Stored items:
┄┄┄┄┄┄
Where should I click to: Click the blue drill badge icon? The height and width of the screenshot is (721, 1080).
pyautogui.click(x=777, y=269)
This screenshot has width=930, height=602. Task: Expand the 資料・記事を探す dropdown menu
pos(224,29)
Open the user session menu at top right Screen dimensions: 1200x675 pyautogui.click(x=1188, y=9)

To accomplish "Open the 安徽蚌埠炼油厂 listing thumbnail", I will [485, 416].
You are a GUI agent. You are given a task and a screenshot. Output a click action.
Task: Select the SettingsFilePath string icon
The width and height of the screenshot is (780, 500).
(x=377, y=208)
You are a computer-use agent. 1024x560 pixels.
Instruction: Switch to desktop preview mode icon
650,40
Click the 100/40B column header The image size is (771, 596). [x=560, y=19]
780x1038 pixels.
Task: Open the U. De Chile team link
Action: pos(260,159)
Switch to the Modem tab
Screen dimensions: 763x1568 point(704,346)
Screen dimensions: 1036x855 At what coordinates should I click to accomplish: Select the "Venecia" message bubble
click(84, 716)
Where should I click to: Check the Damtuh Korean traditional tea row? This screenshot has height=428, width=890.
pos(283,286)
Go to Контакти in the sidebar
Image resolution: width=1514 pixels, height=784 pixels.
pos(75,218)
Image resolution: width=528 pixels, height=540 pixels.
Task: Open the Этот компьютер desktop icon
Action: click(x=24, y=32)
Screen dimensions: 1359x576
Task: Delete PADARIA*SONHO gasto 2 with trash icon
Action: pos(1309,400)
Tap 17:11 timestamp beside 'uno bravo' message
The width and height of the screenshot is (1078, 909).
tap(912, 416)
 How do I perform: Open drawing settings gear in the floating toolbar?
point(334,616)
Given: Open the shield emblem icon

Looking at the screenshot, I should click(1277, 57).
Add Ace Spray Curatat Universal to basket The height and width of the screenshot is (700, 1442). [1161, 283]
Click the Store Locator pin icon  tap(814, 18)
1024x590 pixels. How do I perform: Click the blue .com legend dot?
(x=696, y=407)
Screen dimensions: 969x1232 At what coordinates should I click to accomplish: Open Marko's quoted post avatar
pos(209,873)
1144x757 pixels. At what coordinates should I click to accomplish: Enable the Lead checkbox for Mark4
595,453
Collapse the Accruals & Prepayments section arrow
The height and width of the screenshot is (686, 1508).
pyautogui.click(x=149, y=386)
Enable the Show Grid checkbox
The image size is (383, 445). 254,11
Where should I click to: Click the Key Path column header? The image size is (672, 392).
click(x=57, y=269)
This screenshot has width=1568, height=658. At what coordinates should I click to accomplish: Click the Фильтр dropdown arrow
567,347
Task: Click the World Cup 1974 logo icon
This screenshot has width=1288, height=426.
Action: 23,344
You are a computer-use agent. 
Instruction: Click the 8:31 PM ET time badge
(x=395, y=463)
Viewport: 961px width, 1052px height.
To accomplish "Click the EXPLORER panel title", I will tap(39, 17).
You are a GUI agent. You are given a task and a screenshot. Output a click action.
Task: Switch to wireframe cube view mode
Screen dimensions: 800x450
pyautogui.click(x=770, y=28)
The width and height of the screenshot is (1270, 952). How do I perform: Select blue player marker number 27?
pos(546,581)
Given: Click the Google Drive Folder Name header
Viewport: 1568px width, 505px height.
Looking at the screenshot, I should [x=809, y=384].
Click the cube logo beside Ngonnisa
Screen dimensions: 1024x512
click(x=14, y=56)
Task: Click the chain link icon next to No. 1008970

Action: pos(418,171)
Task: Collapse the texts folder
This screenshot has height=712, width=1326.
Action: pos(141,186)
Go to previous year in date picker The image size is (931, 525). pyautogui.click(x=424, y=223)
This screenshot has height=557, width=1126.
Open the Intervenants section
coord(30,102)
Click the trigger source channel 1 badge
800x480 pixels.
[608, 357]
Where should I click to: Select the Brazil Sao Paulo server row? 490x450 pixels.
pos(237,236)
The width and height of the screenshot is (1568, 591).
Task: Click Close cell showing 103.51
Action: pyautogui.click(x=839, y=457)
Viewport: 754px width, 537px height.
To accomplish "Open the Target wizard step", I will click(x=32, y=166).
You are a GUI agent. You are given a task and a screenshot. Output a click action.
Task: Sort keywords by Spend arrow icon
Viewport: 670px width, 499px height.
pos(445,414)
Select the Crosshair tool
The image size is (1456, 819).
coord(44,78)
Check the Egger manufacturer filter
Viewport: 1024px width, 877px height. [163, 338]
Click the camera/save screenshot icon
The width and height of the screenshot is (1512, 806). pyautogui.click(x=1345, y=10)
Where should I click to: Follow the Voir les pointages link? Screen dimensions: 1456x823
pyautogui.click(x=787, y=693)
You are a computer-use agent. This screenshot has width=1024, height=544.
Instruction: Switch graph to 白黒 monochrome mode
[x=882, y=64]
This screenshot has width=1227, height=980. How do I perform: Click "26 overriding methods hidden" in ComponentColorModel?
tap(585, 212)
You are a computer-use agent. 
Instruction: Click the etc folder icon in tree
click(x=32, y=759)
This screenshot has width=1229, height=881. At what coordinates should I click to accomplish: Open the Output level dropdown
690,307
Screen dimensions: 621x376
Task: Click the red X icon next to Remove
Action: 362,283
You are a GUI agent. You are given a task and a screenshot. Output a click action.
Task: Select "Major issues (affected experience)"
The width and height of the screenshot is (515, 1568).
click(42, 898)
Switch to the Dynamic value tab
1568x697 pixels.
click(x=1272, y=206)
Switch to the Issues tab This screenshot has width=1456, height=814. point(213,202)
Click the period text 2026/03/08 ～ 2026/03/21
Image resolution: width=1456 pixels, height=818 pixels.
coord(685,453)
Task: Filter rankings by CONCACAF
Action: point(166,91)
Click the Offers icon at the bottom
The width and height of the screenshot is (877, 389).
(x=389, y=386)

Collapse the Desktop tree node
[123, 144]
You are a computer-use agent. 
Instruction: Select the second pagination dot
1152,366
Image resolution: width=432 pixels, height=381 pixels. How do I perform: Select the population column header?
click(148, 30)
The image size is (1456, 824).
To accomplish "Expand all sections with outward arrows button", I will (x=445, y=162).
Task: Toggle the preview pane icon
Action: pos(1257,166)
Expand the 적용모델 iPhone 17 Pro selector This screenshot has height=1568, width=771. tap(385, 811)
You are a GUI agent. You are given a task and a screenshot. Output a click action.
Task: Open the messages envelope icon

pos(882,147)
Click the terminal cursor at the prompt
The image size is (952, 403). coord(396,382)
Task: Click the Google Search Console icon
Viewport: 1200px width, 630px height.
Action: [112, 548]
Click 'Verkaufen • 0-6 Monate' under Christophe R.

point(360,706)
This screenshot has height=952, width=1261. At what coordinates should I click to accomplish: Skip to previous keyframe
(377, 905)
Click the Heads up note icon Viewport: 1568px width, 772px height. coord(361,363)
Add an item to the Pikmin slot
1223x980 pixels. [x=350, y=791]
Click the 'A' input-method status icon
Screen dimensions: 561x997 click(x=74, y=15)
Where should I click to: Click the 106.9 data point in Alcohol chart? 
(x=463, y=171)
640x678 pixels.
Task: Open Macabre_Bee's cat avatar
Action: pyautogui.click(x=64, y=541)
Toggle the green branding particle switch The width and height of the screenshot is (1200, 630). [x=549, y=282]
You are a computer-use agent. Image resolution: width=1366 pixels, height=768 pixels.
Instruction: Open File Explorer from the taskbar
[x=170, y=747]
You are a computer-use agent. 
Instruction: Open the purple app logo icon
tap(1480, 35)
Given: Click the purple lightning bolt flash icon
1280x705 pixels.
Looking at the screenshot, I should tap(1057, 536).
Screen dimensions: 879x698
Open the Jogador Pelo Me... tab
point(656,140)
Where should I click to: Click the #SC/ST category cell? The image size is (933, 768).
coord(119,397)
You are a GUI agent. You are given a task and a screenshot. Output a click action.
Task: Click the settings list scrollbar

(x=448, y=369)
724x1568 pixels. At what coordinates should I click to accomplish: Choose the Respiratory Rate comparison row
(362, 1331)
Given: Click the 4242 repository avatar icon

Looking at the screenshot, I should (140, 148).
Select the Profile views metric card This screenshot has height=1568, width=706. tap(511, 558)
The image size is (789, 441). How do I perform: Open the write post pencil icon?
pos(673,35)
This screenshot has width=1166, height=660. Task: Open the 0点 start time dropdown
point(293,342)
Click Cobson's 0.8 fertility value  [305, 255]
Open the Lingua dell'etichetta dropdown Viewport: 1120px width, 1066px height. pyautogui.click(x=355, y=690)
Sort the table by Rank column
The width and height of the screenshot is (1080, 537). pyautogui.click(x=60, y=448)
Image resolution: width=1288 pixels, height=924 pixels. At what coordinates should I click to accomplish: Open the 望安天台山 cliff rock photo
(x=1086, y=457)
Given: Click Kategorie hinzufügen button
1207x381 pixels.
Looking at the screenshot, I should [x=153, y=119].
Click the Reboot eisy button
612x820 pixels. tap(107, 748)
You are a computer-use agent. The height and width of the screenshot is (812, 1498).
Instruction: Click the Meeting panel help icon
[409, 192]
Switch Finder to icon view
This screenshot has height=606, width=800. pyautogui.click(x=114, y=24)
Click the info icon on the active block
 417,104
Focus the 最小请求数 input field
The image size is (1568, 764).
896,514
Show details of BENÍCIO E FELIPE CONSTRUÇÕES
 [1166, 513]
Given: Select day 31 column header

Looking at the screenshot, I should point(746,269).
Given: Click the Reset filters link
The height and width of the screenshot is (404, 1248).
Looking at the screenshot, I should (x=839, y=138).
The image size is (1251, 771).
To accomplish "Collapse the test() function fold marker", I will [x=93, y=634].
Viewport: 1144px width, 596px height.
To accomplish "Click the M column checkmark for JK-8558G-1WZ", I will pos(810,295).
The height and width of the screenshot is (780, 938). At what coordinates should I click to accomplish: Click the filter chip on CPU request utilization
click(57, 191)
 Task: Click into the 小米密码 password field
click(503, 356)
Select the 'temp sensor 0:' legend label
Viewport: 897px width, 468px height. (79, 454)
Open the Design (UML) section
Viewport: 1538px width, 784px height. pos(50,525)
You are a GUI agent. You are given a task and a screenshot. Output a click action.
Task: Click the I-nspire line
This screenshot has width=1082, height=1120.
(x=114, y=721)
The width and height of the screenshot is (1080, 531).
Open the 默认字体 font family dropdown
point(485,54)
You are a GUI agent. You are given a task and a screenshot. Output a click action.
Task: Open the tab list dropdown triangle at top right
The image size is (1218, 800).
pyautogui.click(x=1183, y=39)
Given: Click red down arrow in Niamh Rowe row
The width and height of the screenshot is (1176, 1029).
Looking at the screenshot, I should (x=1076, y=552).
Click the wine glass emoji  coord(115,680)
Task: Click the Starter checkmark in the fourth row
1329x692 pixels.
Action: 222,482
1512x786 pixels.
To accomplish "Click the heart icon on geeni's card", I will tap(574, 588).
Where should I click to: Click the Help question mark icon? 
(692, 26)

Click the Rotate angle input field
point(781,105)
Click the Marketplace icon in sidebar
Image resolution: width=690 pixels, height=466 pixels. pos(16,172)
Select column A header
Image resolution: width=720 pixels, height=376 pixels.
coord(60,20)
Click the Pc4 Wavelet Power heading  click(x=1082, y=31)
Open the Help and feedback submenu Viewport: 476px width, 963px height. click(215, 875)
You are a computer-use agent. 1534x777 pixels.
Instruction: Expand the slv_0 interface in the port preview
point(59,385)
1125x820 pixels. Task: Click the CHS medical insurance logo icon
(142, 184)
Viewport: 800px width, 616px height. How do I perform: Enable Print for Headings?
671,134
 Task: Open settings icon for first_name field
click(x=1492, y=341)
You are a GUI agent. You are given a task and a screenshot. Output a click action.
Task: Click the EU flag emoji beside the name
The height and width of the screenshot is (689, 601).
┄┄┄┄┄┄
Prompt » Only lines containing the string "right" are needed. Pull each of them out of the records above.

Exercise solution »
Open the user session menu at top right Screen dimensions: 1200x675 pyautogui.click(x=1188, y=9)
Task: Open the tab list dropdown triangle at top right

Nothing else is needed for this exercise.